■ Description of the task ■
The lines to copy from the data below are those that hold the string "agent".

■ Stored items ■

══════

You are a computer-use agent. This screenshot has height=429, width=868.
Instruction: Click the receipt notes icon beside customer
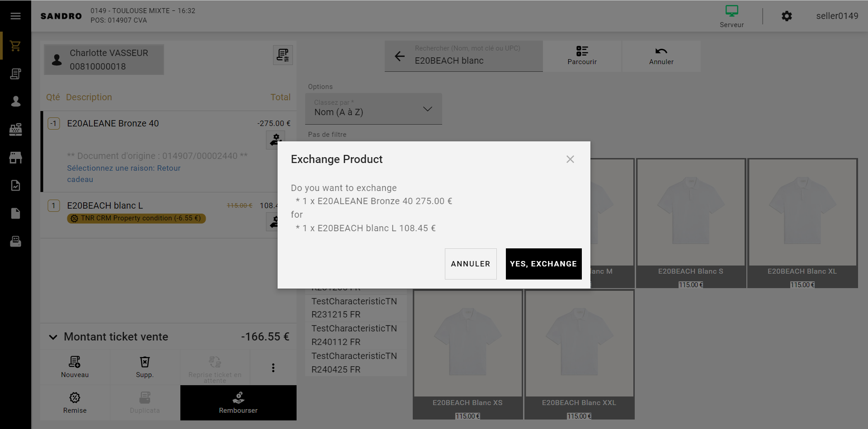pos(283,55)
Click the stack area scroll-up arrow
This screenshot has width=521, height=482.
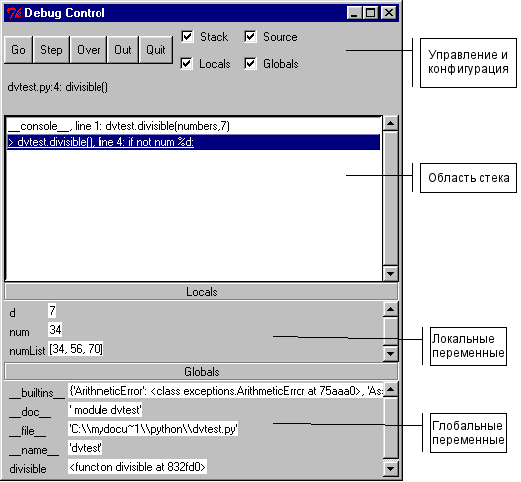pyautogui.click(x=390, y=123)
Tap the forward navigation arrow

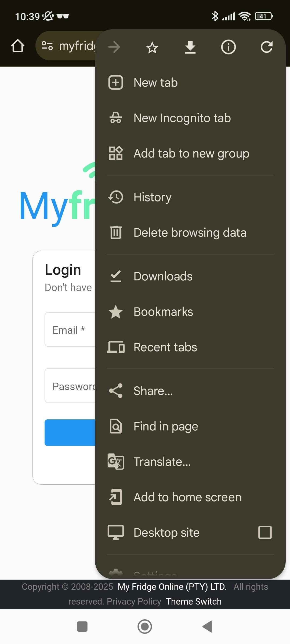(x=114, y=47)
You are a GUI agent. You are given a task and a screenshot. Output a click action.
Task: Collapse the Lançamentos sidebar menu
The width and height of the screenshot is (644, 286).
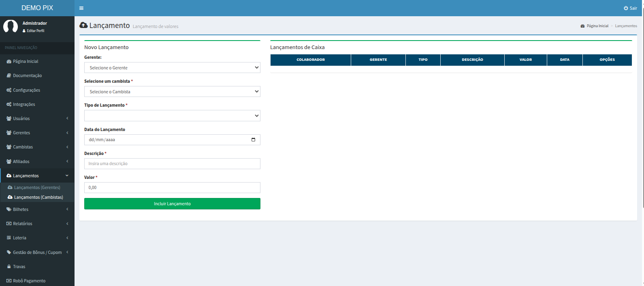(36, 176)
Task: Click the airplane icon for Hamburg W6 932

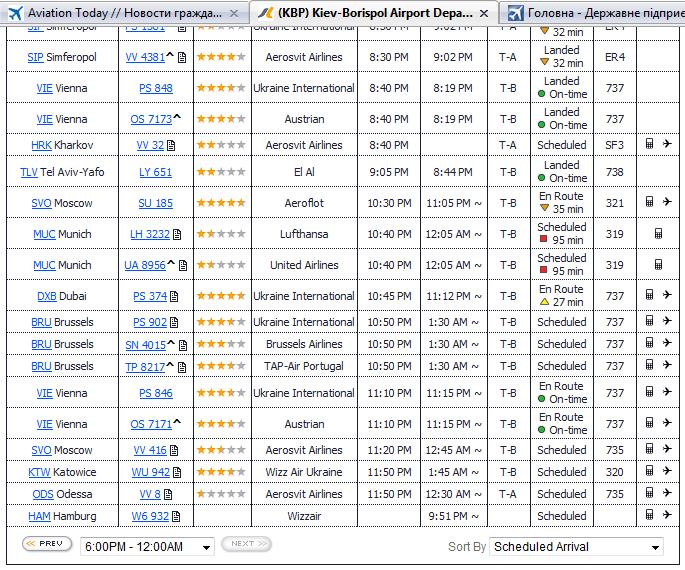Action: coord(667,515)
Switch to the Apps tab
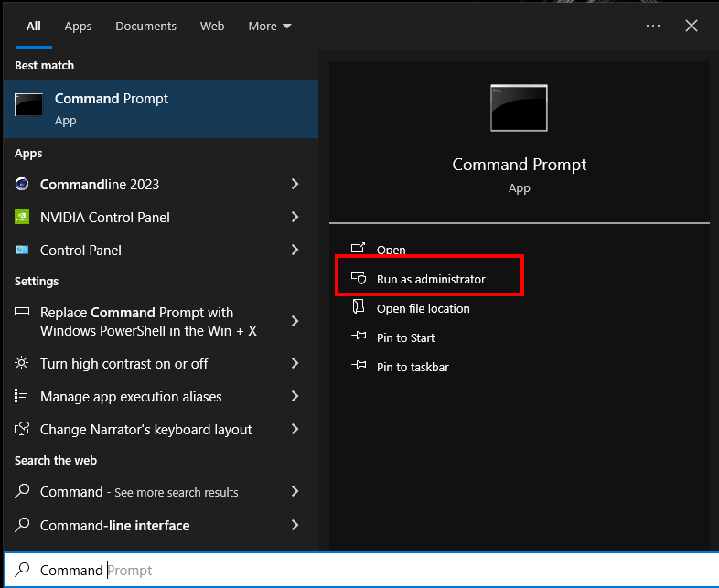719x588 pixels. click(78, 27)
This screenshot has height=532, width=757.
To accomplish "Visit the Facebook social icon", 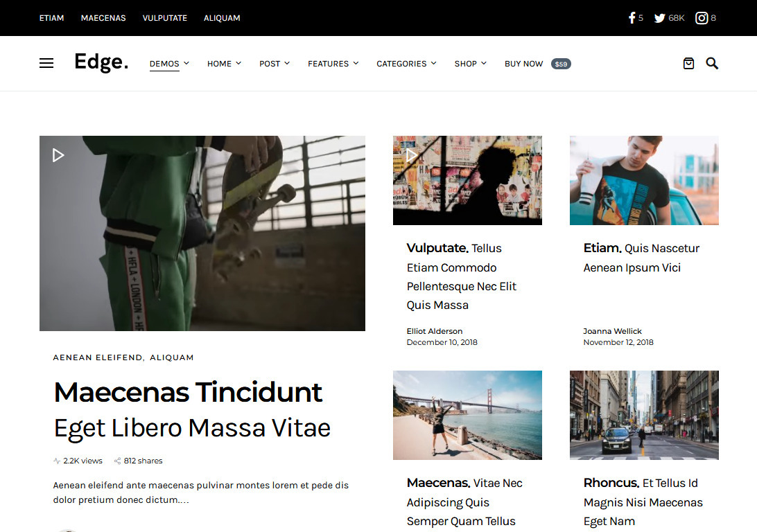I will tap(632, 18).
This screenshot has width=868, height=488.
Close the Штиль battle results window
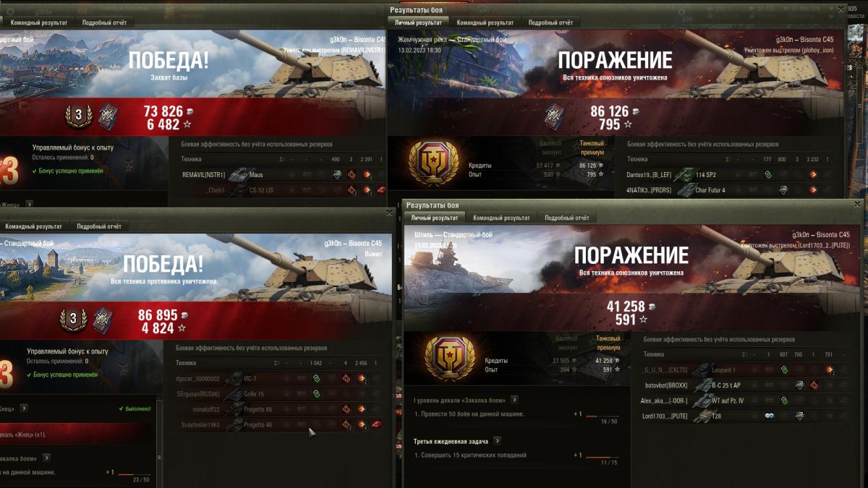coord(859,205)
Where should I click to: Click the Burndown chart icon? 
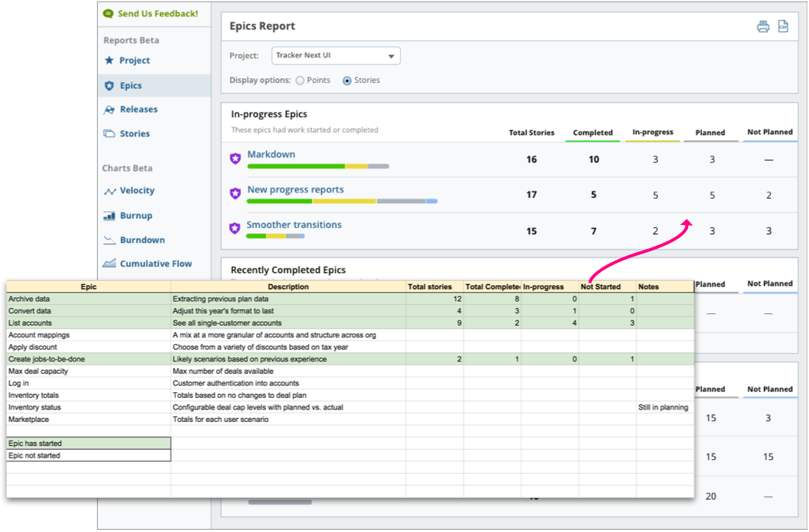point(109,240)
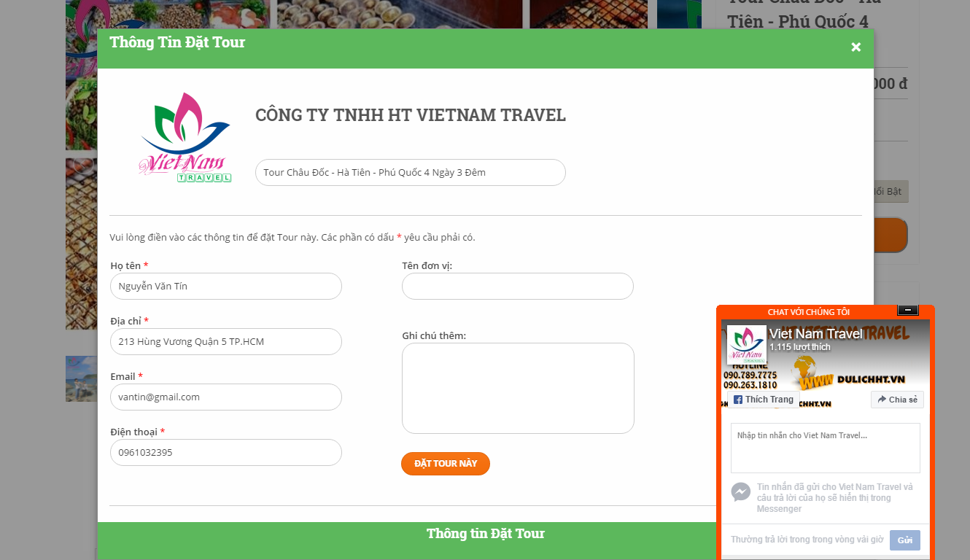Screen dimensions: 970x560
Task: Click the Thích Trang Facebook button
Action: pyautogui.click(x=763, y=400)
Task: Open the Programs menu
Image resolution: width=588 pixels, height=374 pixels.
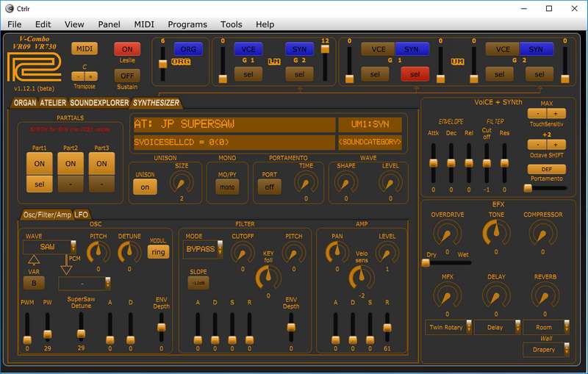Action: (187, 24)
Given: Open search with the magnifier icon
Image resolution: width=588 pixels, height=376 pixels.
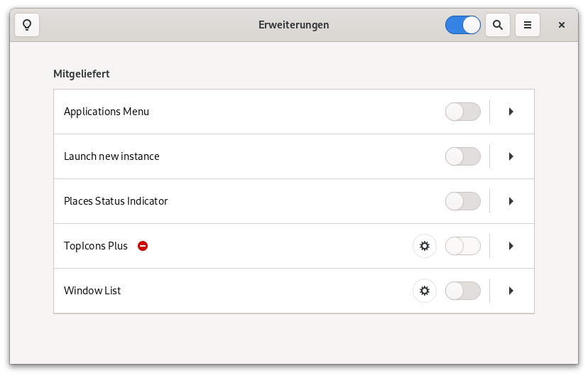Looking at the screenshot, I should coord(498,25).
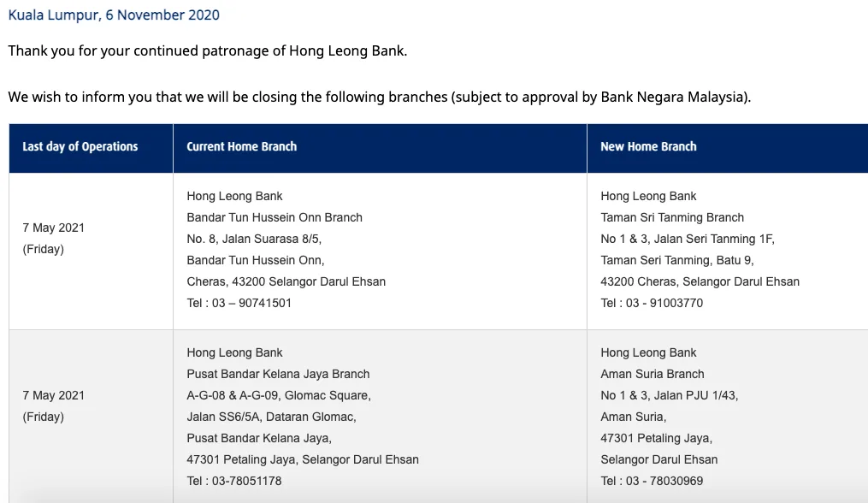868x503 pixels.
Task: Select the "New Home Branch" column header
Action: tap(648, 146)
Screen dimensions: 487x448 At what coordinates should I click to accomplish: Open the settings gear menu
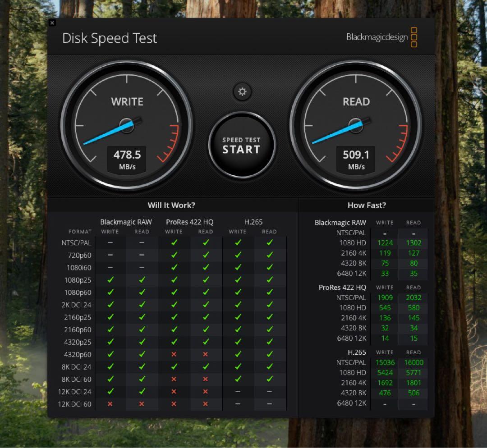click(242, 92)
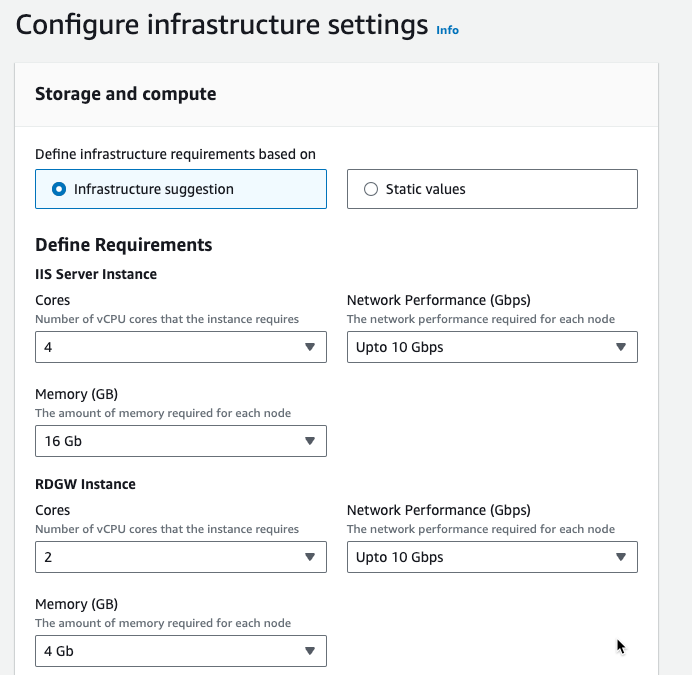692x675 pixels.
Task: Click the arrow icon of IIS Cores dropdown
Action: click(x=310, y=347)
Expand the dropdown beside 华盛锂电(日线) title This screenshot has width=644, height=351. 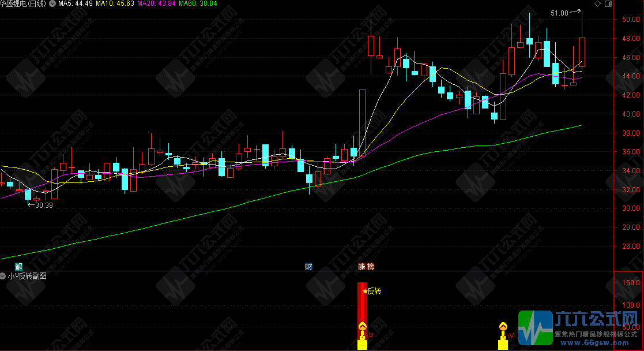(x=53, y=4)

══════

■ Reply to the task ■
You are a computer-use agent. This screenshot has height=429, width=868.
You are a GUI agent. You are given a task and a screenshot. Output a click action.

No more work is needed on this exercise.